#### Problem description
Please write every entry out again, exactly as it reads below.

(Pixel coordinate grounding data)
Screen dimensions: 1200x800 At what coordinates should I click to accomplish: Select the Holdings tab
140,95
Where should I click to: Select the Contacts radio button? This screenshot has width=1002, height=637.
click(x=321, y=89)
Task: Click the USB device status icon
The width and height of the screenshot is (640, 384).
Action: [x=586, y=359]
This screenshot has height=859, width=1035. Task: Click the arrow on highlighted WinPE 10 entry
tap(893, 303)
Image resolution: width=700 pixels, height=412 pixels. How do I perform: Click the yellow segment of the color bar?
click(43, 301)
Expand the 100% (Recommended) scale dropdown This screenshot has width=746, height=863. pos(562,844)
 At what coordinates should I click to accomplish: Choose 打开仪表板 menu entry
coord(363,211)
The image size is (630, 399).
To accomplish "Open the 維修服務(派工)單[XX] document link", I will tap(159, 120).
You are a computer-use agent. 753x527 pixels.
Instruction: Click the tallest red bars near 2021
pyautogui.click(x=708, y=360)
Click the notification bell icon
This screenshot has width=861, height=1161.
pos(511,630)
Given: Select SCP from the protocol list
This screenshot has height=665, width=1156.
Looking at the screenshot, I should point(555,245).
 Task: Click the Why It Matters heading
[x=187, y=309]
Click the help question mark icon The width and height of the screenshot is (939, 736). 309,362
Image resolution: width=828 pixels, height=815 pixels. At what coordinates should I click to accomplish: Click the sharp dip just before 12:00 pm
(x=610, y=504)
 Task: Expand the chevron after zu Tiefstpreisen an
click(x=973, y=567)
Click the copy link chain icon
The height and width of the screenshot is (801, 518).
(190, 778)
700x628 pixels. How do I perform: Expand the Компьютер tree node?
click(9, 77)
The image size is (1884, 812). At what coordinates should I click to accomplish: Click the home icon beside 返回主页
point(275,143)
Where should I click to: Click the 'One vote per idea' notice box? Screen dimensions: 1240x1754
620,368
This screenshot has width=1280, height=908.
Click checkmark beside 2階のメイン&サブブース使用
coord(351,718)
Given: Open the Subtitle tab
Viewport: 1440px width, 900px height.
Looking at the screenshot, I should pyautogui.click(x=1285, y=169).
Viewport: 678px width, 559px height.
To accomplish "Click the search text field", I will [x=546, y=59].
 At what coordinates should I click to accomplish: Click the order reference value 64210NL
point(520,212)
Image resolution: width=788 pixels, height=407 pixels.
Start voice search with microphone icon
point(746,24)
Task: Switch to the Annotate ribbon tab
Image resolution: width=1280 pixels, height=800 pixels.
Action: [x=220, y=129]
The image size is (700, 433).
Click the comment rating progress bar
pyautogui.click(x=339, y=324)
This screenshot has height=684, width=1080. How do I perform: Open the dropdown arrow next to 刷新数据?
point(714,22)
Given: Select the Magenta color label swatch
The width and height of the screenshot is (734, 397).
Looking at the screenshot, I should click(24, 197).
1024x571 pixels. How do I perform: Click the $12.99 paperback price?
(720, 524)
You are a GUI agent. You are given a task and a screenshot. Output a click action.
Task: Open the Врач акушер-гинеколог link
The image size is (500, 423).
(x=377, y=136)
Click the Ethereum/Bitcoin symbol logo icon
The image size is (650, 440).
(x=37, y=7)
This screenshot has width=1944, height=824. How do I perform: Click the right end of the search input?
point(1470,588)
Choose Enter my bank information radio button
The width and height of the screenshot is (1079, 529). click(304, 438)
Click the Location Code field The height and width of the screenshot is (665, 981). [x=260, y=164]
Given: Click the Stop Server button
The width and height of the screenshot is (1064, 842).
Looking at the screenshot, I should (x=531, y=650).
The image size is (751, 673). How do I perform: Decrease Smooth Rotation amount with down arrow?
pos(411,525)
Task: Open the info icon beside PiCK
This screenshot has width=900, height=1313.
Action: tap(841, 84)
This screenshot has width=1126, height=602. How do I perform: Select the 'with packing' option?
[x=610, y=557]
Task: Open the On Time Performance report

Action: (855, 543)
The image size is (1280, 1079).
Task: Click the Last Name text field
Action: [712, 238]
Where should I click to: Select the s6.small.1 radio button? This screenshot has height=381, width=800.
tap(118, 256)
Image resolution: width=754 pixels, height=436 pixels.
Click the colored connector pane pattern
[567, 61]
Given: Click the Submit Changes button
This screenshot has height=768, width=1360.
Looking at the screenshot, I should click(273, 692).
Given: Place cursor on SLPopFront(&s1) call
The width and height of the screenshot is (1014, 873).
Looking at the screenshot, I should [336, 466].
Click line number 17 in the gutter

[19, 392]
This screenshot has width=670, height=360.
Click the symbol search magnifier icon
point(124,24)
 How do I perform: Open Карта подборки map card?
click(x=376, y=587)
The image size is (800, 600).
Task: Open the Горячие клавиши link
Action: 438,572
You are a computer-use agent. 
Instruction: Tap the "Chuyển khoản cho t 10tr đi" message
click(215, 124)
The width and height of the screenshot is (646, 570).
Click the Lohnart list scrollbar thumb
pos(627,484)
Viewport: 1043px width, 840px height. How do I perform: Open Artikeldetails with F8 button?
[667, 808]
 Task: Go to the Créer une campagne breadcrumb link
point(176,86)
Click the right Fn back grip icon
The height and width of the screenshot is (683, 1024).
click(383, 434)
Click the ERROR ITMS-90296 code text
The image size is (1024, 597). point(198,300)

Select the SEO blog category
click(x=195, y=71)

#### Response
Screen dimensions: 1200x800 At what coordinates should I click to accomplish: Select the Holdings tab
140,95
Where should I click to: Select the Contacts radio button? This screenshot has width=1002, height=637.
click(x=321, y=89)
Task: Click the USB device status icon
The width and height of the screenshot is (640, 384).
Action: [x=586, y=359]
This screenshot has height=859, width=1035. Task: Click the arrow on highlighted WinPE 10 entry
tap(893, 303)
Image resolution: width=700 pixels, height=412 pixels. How do I perform: Click the yellow segment of the color bar?
click(43, 301)
Expand the 100% (Recommended) scale dropdown This screenshot has width=746, height=863. pos(562,844)
 At what coordinates should I click to accomplish: Choose 打开仪表板 menu entry
coord(363,211)
The image size is (630, 399).
To accomplish "Open the 維修服務(派工)單[XX] document link", I will tap(159, 120).
You are a computer-use agent. 753x527 pixels.
Instruction: Click the tallest red bars near 2021
pyautogui.click(x=708, y=360)
Click the notification bell icon
This screenshot has width=861, height=1161.
pos(511,630)
Given: Select SCP from the protocol list
This screenshot has height=665, width=1156.
Looking at the screenshot, I should point(555,245).
 Task: Click the Why It Matters heading
[x=187, y=309]
Click the help question mark icon The width and height of the screenshot is (939, 736). 309,362
Image resolution: width=828 pixels, height=815 pixels. At what coordinates should I click to accomplish: Click the sharp dip just before 12:00 pm
(x=610, y=504)
 Task: Expand the chevron after zu Tiefstpreisen an
click(x=973, y=567)
Click the copy link chain icon
The height and width of the screenshot is (801, 518).
(190, 778)
700x628 pixels. How do I perform: Expand the Компьютер tree node?
click(9, 77)
The image size is (1884, 812). At what coordinates should I click to accomplish: Click the home icon beside 返回主页
point(275,143)
Where should I click to: Click the 'One vote per idea' notice box? Screen dimensions: 1240x1754
620,368
This screenshot has width=1280, height=908.
Click checkmark beside 2階のメイン&サブブース使用
coord(351,718)
Given: Open the Subtitle tab
Viewport: 1440px width, 900px height.
Looking at the screenshot, I should pyautogui.click(x=1285, y=169).
Viewport: 678px width, 559px height.
To accomplish "Click the search text field", I will [x=546, y=59].
 At what coordinates should I click to accomplish: Click the order reference value 64210NL
point(520,212)
Image resolution: width=788 pixels, height=407 pixels.
Start voice search with microphone icon
point(746,24)
Task: Switch to the Annotate ribbon tab
Image resolution: width=1280 pixels, height=800 pixels.
Action: [x=220, y=129]
The image size is (700, 433).
Click the comment rating progress bar
pyautogui.click(x=339, y=324)
This screenshot has height=684, width=1080. How do I perform: Open the dropdown arrow next to 刷新数据?
point(714,22)
Given: Select the Magenta color label swatch
The width and height of the screenshot is (734, 397).
Looking at the screenshot, I should click(24, 197).
1024x571 pixels. How do I perform: Click the $12.99 paperback price?
(720, 524)
You are a GUI agent. You are given a task and a screenshot. Output a click action.
Task: Open the Врач акушер-гинеколог link
The image size is (500, 423).
(x=377, y=136)
Click the Ethereum/Bitcoin symbol logo icon
The image size is (650, 440).
(x=37, y=7)
This screenshot has width=1944, height=824. How do I perform: Click the right end of the search input?
point(1470,588)
Choose Enter my bank information radio button
The width and height of the screenshot is (1079, 529). click(304, 438)
Click the Location Code field The height and width of the screenshot is (665, 981). [x=260, y=164]
Given: Click the Stop Server button
The width and height of the screenshot is (1064, 842).
Looking at the screenshot, I should (x=531, y=650).
The image size is (751, 673). How do I perform: Decrease Smooth Rotation amount with down arrow?
pos(411,525)
Task: Open the info icon beside PiCK
This screenshot has width=900, height=1313.
Action: tap(841, 84)
This screenshot has width=1126, height=602. How do I perform: Select the 'with packing' option?
[x=610, y=557]
Task: Open the On Time Performance report

Action: (855, 543)
The image size is (1280, 1079).
Task: Click the Last Name text field
Action: [712, 238]
Where should I click to: Select the s6.small.1 radio button? This screenshot has height=381, width=800.
tap(118, 256)
Image resolution: width=754 pixels, height=436 pixels.
Click the colored connector pane pattern
[567, 61]
Given: Click the Submit Changes button
This screenshot has height=768, width=1360.
Looking at the screenshot, I should click(273, 692).
Given: Place cursor on SLPopFront(&s1) call
The width and height of the screenshot is (1014, 873).
Looking at the screenshot, I should [336, 466].
Click line number 17 in the gutter

[19, 392]
This screenshot has width=670, height=360.
Click the symbol search magnifier icon
point(124,24)
 How do I perform: Open Карта подборки map card?
click(x=376, y=587)
The image size is (800, 600).
Task: Open the Горячие клавиши link
Action: 438,572
You are a computer-use agent. 
Instruction: Tap the "Chuyển khoản cho t 10tr đi" message
click(215, 124)
The width and height of the screenshot is (646, 570).
Click the Lohnart list scrollbar thumb
pos(627,484)
Viewport: 1043px width, 840px height. How do I perform: Open Artikeldetails with F8 button?
[667, 808]
 Task: Go to the Créer une campagne breadcrumb link
point(176,86)
Click the right Fn back grip icon
The height and width of the screenshot is (683, 1024).
click(383, 434)
Click the ERROR ITMS-90296 code text
The image size is (1024, 597). point(198,300)

Select the SEO blog category
click(x=195, y=71)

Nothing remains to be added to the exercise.